Foodborne illness outbreak investigation summary
Posted June 3, 2016
Public Health investigated an outbreak of gastroenteritis with vomiting, diarrhea, aches and nausea associated with Miller’s Guild restaurant at 621 Stewart Street, in Seattle. Eight people from one party became ill after eating at the restaurant on 5/19/2016; there were no hospitalizations. Symptoms and timing of illness onset are suggestive of a bacterial toxin from Bacillus cereus or Clostridium perfringens. No tests were done to confirm which pathogen caused the illness: bacterial toxin illnesses are typically short-lived and by the time people seek care – if they do at all – it is too far from exposure to test. Commonly consumed food items that may have caused the illnesses include the charcuterie plate and french fries.

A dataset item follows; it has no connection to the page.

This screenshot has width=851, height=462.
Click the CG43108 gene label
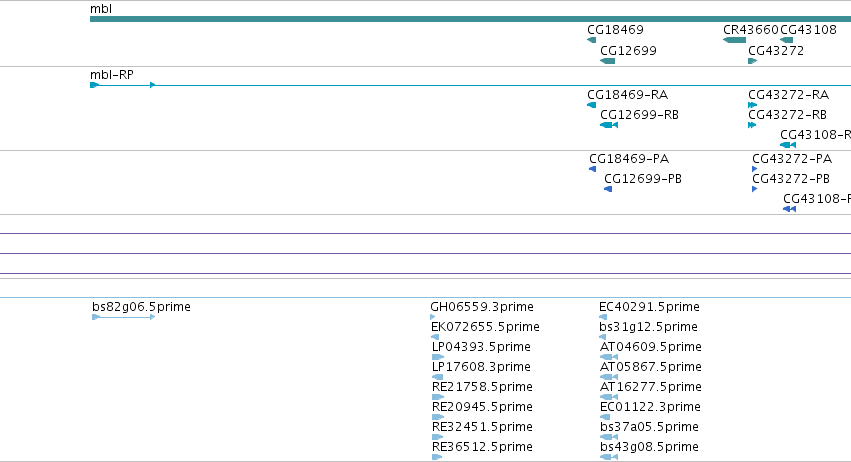click(808, 30)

Public Health learned of the outbreak on 5/23/16. No other illnesses associated with this restaurant have been reported since then. An investigation of the restaurant found several violations including improper hot-holding, inadequate cold-holding, handling ready-to-eat foods with bare hands, and not having permission to vacuum pack foods. Public Health educated restaurant management on the risks involved in vacuum packing foods, and explained the procedures to obtain the appropriate health permits required to assure it’s being done safely. Inspectors will return to the restaurant to follow up on these procedures.
B. cereus and C. perfringens are both bacteria that grow rapidly at room temperature. When cooking potentially hazardous foods, it's important to keep food out of the danger zone, which is 41 to 135 degrees Fahrenheit by serving while the food is still hot, refrigerating quickly after cooking, or holding at a minimum of 135 degrees.